PROVIDING A ‘LIFELINE’

When the pandemic hit, Cal Lutheran’s School for Professional & Continuing Studies had to postpone its inaugural Fifty and Better courses, which were to be offered in person for older adults wanting to take university-level classes without grades. Dean Lisa Buono, MS ’04, EdD ’11, said being the first such program in the area to make the pivot to virtual, faculty didn’t know if they could teach over Zoom or if students would respond positively.

“But, we tried it. And, holy cow, it worked, and we’ve been virtual ever since,” she said.

Going virtual tripled enrollment, from 90 students in the first session to 280 students in spring 2021, Buono said. Many students called the program a “lifeline” during the pandemic. People with disabilities said going virtual allows them to attend classes when they can’t come in person.

“Knowing that by shifting virtually we impacted people positively that way made it all worthwhile,” Buono said.

Going virtual also allowed the program to gain an audience it otherwise wouldn’t have reached, with 40% of the students from outside Ventura County.

To continue providing everyone with the opportunity to attend when Fifty and Better plans to finally offer in-person classes in fall, the two face-to-face courses will have a remote option and the rest will be fully online. The plan is to continue offering many online courses beyond fall.

The fall in-person courses will be in the HyFlex format used for traditional undergraduate classes during the pandemic.
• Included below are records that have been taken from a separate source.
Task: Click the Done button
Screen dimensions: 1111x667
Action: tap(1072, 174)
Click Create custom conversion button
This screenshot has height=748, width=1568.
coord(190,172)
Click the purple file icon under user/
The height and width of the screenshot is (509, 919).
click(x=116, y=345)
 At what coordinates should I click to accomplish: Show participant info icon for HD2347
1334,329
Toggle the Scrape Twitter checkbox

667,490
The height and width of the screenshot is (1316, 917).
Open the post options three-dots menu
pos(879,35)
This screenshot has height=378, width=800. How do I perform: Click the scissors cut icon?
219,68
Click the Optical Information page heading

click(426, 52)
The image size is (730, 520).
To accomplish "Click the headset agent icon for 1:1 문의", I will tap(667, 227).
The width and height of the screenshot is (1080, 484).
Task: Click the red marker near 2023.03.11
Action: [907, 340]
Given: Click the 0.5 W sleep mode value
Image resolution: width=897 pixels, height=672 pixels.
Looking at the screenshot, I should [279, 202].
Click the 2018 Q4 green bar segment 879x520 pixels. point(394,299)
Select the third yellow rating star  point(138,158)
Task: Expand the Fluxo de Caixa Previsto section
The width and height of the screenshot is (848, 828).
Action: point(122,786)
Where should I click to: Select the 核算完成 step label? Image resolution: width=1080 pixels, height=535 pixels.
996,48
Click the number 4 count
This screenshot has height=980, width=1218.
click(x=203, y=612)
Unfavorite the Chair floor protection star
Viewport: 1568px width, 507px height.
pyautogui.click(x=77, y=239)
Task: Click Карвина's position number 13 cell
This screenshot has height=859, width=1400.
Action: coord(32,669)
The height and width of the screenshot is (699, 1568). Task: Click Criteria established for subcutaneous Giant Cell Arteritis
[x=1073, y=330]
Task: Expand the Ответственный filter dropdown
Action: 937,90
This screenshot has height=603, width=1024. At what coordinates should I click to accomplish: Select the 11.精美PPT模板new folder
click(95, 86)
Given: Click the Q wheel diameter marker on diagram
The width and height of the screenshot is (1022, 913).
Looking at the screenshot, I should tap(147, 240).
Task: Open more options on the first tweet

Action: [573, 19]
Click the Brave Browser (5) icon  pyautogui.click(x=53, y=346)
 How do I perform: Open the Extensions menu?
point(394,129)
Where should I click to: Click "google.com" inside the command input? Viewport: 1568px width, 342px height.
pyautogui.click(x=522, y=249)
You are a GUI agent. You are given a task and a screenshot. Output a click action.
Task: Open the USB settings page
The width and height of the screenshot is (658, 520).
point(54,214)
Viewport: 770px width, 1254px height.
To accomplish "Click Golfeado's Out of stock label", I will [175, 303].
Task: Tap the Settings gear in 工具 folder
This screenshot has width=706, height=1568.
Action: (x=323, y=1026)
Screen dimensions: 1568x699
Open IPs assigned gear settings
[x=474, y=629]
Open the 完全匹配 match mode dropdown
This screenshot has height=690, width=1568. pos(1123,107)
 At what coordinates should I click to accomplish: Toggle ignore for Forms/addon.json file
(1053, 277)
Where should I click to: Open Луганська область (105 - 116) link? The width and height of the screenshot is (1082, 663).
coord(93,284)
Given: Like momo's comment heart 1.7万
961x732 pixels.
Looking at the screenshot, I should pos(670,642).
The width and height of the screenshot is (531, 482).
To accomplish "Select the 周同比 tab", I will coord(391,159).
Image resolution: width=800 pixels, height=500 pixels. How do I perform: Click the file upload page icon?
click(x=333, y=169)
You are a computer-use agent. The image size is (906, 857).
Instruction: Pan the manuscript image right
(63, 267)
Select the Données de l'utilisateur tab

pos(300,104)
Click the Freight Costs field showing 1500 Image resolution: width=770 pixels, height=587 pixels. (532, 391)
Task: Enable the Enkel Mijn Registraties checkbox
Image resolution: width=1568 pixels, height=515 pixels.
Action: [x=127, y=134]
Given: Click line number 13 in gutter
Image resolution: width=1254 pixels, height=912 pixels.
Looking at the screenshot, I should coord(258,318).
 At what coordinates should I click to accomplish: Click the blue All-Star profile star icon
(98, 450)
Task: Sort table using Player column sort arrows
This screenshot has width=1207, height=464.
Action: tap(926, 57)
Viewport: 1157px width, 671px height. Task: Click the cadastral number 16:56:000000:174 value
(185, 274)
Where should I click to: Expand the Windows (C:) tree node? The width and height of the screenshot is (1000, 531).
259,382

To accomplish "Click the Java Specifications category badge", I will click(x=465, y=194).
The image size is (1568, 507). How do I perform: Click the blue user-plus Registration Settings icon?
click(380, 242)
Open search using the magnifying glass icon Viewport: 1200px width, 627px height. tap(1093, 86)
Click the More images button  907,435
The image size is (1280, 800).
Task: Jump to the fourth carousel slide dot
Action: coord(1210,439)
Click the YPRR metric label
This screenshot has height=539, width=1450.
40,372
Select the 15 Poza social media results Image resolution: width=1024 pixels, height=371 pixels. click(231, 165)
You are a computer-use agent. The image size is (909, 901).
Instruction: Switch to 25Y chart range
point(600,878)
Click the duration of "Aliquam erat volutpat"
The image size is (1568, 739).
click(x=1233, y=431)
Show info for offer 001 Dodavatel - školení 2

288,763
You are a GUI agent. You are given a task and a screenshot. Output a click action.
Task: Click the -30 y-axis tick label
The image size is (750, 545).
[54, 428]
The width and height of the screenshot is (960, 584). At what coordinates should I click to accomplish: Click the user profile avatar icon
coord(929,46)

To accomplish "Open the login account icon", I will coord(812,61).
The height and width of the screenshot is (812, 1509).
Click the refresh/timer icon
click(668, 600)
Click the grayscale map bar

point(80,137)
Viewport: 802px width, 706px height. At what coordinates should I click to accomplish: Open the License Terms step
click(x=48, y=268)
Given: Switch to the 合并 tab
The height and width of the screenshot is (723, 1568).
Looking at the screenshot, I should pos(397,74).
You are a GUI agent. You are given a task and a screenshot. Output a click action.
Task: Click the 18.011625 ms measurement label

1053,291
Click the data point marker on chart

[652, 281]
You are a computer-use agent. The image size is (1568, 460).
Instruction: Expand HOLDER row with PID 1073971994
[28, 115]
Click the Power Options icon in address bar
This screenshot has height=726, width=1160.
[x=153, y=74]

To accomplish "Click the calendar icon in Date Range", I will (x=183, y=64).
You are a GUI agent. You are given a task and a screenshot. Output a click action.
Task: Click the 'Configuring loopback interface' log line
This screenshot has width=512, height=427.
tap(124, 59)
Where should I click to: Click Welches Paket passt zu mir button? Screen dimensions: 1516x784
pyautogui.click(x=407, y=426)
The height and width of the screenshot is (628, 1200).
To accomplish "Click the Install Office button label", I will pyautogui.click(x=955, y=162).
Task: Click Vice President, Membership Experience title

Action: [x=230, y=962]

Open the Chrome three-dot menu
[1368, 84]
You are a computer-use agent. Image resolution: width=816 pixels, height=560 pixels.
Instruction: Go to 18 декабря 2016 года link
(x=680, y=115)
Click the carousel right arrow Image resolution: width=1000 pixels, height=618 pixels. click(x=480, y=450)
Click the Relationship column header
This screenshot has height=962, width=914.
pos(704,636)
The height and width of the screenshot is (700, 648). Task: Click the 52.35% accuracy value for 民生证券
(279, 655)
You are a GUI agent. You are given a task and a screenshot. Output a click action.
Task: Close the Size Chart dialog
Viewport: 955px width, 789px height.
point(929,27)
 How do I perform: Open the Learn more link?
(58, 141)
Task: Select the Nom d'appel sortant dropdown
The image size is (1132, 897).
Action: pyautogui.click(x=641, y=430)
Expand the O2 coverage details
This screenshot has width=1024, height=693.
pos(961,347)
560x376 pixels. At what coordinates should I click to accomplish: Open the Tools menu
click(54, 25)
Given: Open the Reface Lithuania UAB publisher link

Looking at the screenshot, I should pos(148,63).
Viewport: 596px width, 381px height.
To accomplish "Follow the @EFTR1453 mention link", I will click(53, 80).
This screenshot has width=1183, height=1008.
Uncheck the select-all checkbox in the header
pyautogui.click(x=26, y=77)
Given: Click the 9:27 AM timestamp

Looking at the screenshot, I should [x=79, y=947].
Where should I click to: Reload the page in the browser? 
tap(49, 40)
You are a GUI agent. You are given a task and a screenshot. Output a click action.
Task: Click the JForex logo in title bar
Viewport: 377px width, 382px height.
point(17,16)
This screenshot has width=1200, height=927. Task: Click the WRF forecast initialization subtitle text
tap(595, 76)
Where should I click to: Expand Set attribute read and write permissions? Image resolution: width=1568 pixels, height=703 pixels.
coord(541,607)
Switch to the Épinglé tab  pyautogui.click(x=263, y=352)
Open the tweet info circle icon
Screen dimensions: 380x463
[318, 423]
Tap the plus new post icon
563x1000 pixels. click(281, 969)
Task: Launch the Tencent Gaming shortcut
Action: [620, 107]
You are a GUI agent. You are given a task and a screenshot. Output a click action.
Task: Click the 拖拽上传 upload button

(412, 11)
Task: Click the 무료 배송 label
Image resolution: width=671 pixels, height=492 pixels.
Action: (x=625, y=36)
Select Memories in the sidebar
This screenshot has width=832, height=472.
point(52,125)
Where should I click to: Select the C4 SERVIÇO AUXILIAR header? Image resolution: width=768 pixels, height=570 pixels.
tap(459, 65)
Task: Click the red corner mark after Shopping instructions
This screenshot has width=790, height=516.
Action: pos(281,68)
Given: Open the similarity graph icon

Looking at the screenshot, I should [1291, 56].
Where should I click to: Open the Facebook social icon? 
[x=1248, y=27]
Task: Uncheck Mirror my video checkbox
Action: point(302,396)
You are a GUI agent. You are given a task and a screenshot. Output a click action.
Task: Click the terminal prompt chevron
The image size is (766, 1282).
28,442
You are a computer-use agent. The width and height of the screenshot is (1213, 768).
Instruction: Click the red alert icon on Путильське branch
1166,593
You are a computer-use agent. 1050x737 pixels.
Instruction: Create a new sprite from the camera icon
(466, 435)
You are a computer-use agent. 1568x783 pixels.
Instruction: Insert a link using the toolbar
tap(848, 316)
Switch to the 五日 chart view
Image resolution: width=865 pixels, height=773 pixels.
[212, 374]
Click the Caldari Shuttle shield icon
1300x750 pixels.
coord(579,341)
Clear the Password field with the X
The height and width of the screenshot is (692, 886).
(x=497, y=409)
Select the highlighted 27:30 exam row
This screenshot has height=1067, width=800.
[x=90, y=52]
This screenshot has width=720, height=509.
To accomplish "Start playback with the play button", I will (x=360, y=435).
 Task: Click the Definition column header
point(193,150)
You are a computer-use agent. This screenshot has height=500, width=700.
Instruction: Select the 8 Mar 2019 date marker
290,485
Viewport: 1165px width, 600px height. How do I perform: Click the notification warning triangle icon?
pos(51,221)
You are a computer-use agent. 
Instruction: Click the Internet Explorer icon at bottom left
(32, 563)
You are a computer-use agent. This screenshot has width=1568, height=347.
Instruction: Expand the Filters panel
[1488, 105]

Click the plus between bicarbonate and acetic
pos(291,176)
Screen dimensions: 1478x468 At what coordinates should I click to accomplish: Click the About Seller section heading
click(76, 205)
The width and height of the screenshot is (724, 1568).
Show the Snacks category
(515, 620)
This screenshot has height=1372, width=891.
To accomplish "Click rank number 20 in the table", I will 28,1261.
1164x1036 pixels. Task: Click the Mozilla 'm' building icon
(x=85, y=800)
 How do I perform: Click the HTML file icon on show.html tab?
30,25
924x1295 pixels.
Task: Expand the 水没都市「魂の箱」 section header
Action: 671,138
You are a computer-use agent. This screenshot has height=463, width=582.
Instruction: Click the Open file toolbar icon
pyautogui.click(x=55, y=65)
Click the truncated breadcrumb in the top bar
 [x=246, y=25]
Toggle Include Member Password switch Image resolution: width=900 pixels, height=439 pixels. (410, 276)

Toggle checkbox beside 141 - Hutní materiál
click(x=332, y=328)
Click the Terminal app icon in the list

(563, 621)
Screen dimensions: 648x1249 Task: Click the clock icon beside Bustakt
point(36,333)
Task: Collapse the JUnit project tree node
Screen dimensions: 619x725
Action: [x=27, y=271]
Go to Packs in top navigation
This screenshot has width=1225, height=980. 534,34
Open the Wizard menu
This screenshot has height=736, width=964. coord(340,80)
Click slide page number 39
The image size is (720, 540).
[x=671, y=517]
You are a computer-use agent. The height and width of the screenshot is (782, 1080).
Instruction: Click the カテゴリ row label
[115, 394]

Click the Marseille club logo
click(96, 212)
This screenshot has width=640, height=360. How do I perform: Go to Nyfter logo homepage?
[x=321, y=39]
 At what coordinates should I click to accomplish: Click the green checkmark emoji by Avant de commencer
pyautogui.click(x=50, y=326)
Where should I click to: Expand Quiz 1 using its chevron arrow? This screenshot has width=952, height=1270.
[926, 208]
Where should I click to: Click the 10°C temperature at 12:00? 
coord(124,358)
Technology tools in classrooms like 360-degree cameras and digital whiteboards that capture written content in real time enable faculty to teach students attending in person and over Zoom at the same time.

The Bachelor’s Degree for Professionals program, which offered some online classes pre-pandemic, plans to offer all of its courses in the HyFlex format for the next couple of years, pending approval from the Western Association of Schools and Colleges, to increase accessibility for those hit hard by the pandemic. Most students are working adults and many are caring for children and other family members.

“For some students, if they can’t take their courses virtually, they’re not going to be able to continue, so we found that the HyFlex model would be really important for that population to provide access and make sure they continue on their journey toward degree completion,” Buono said.

WORLDWIDE REACH

The university’s art galleries also benefited from technology, providing virtual exhibits for the first time during the pandemic.

“Now I can’t imagine that we would have an exhibit in the future that doesn’t have a virtual component,” said Rachel Schmid, curator of collections and exhibitions at Cal Lutheran. “It increased our audience reach to London, Cairo and Sydney, among others, and offered us a platform for global exchange of ideas.”

Schmid said pre-pandemic, cost and logistics limited the speakers and exhibits she could bring to the galleries. In a virtual world, those restraints were lifted, and Schmid said it left more funds to invest in artists.

However, even she admitted that “some art can only be experienced in person.”

NO GOING BACK

Mirwais Azizi, Cal Lutheran’s director of digital learning, said that while the response to the pandemic was successful, work still needs to be done so that pedagogy adapts to changing technological realities. Kaitlin Hodgdon, lecture capture specialist with the digital learning team, said that as the pandemic hopefully nears its end, education as a whole doesn’t just walk away like nothing happened.

“I think we’ve learned this past year so much about inequalities with students, whether from learning disabilities, access to online learning and technology, the lack of Wi-Fi we assumed was available to all … and we addressed those issues. We absolutely don’t want to revert back to where everything was before this,” she said.

Michele Willer-Allred is a freelance journalist whose work has appeared in the Ventura County Star, Malibu Surfside News and Central Coast Farm & Ranch magazineShe lives in Moorpark, California.